(EXTRACTED DATA begins)
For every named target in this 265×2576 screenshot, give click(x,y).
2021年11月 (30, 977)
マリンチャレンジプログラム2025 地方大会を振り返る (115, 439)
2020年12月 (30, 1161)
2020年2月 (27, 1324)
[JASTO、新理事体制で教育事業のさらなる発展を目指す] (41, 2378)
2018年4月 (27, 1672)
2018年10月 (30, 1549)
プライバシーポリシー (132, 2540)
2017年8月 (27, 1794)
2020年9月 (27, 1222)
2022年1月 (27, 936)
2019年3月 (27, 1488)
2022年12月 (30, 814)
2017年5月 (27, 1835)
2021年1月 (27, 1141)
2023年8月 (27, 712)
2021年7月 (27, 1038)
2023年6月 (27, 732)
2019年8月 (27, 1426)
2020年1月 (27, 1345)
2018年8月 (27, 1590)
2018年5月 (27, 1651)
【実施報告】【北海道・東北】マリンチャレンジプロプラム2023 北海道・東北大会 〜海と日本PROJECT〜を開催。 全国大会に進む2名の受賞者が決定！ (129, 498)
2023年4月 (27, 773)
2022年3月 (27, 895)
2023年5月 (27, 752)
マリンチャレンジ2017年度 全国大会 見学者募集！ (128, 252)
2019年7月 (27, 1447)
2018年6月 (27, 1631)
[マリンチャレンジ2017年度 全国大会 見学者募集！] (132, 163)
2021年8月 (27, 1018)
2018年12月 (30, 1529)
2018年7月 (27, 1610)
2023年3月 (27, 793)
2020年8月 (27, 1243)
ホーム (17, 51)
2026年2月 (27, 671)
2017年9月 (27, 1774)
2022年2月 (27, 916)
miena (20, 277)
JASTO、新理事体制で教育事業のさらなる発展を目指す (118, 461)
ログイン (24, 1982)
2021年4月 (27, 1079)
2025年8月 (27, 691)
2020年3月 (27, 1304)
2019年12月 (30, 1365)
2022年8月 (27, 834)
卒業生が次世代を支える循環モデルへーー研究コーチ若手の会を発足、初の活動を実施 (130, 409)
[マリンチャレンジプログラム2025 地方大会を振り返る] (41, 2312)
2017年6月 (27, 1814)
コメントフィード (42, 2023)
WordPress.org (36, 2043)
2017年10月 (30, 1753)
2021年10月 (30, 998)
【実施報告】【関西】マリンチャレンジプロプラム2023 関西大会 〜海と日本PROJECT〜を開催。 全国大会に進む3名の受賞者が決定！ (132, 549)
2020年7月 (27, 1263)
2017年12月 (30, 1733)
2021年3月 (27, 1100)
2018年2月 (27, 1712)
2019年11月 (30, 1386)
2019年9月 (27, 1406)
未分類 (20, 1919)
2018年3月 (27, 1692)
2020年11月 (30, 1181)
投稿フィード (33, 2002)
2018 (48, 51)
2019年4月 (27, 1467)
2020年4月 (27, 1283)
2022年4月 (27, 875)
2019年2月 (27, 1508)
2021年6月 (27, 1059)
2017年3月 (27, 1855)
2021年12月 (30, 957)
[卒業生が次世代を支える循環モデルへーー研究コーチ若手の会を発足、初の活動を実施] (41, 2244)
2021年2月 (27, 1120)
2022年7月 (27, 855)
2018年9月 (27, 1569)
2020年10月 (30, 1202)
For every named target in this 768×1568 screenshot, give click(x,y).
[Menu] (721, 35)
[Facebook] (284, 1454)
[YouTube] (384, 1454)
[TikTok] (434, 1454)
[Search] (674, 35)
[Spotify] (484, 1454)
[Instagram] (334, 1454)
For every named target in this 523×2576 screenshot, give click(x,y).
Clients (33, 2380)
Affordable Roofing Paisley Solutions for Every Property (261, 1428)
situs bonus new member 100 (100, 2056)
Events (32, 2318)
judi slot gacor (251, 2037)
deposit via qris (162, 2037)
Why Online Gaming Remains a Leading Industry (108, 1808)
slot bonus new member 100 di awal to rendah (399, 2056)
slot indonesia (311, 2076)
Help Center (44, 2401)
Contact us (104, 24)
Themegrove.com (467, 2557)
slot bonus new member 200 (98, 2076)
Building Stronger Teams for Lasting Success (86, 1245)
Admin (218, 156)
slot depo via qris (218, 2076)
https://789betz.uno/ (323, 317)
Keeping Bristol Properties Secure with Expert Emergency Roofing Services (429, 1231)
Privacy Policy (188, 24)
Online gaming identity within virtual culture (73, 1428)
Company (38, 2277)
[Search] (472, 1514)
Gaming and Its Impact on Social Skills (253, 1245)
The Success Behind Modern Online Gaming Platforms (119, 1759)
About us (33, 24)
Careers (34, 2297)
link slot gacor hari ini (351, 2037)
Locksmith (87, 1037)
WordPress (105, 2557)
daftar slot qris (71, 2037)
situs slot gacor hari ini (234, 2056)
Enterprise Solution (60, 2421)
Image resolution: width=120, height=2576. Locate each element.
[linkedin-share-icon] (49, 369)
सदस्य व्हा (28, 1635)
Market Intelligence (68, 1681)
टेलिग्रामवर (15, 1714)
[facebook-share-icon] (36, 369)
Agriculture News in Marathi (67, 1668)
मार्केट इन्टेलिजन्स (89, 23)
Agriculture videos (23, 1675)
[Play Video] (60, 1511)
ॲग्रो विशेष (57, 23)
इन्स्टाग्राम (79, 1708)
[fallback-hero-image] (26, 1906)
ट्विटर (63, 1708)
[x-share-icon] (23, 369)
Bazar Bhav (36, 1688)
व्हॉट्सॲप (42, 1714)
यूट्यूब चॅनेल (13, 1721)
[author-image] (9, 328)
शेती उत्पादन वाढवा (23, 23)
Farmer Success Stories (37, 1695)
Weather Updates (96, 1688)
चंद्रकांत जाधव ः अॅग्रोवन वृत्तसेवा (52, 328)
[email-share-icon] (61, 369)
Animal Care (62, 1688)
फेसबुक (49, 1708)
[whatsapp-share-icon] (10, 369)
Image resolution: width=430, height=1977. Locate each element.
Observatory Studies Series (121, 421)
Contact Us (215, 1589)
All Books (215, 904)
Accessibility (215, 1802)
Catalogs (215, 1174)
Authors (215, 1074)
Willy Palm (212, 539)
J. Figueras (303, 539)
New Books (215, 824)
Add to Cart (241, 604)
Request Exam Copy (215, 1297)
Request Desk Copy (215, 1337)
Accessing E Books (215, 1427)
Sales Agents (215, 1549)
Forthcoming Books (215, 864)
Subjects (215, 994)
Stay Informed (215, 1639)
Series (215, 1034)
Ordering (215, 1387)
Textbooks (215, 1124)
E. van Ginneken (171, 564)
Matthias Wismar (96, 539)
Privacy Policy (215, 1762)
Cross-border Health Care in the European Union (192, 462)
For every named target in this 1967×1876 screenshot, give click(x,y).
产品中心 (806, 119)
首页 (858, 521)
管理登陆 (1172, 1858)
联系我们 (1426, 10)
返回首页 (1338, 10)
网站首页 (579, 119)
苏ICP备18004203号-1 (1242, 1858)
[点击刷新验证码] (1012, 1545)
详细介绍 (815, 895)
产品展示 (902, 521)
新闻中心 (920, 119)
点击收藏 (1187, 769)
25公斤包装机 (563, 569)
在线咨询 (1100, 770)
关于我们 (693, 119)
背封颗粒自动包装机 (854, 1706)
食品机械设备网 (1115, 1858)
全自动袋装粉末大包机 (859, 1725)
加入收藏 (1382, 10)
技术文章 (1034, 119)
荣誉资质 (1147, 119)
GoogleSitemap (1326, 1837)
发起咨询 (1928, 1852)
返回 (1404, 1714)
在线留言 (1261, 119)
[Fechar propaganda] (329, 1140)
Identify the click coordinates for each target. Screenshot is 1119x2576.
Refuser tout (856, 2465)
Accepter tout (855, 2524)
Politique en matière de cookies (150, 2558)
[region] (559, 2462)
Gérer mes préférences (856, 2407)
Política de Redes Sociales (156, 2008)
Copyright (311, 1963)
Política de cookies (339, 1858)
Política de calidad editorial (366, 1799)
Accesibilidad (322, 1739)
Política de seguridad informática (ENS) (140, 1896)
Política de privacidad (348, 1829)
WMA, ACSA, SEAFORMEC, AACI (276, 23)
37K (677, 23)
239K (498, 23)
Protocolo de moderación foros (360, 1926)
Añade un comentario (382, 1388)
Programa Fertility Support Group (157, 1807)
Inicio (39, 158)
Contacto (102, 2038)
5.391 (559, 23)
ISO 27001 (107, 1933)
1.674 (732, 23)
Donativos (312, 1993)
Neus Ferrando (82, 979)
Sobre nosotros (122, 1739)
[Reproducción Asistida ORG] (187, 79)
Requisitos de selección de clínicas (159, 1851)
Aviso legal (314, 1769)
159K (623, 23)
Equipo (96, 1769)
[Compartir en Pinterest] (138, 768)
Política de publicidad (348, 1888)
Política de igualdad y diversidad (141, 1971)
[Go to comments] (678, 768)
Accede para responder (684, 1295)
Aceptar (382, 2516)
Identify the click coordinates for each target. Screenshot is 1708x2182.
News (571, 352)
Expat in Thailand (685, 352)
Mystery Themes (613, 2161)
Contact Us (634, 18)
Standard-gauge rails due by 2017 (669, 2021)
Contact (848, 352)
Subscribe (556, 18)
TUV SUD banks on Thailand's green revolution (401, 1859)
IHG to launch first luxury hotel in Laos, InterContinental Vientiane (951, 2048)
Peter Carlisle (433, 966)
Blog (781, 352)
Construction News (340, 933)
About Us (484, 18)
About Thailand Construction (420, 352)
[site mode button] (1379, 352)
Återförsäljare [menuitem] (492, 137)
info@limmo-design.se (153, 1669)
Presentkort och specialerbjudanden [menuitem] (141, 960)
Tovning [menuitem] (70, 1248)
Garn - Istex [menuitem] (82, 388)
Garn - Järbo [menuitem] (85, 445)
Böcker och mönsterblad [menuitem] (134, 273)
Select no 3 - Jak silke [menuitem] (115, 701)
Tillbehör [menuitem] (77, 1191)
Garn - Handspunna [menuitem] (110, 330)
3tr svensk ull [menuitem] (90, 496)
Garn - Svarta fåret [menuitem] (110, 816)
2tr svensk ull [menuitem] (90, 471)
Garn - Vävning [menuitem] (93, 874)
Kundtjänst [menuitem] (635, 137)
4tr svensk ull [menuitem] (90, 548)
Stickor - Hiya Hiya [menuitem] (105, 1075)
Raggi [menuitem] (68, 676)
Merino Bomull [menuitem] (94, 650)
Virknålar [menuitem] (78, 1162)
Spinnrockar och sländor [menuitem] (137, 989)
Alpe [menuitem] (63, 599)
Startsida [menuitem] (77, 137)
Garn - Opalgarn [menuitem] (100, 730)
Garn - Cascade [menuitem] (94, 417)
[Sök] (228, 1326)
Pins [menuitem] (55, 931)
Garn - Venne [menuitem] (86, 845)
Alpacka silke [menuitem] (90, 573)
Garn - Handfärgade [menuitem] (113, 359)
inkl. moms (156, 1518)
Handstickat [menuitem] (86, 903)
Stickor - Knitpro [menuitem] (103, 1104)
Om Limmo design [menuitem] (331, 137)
(EXTRACTED DATA ends)
**WHAT NEEDS TO BE DONE**
Return only the stretch of the material above from the line holding "WMA, ACSA, SEAFORMEC, AACI (276, 23)" through the line holding "TUV SUD banks", copied exactly.

**EXERCISE SOLUTION**
WMA, ACSA, SEAFORMEC, AACI (276, 23)
37K (677, 23)
239K (498, 23)
Protocolo de moderación foros (360, 1926)
Añade un comentario (382, 1388)
Programa Fertility Support Group (157, 1807)
Inicio (39, 158)
Contacto (102, 2038)
5.391 (559, 23)
ISO 27001 (107, 1933)
1.674 (732, 23)
Donativos (312, 1993)
Neus Ferrando (82, 979)
Sobre nosotros (122, 1739)
[Reproducción Asistida ORG] (187, 79)
Requisitos de selección de clínicas (159, 1851)
Aviso legal (314, 1769)
159K (623, 23)
Equipo (96, 1769)
[Compartir en Pinterest] (138, 768)
Política de publicidad (348, 1888)
Política de igualdad y diversidad (141, 1971)
[Go to comments] (678, 768)
Accede para responder (684, 1295)
Aceptar (382, 2516)
Identify the click coordinates for each target. Screenshot is 1708x2182.
News (571, 352)
Expat in Thailand (685, 352)
Mystery Themes (613, 2161)
Contact Us (634, 18)
Standard-gauge rails due by 2017 (669, 2021)
Contact (848, 352)
Subscribe (556, 18)
TUV SUD banks on Thailand's green revolution (401, 1859)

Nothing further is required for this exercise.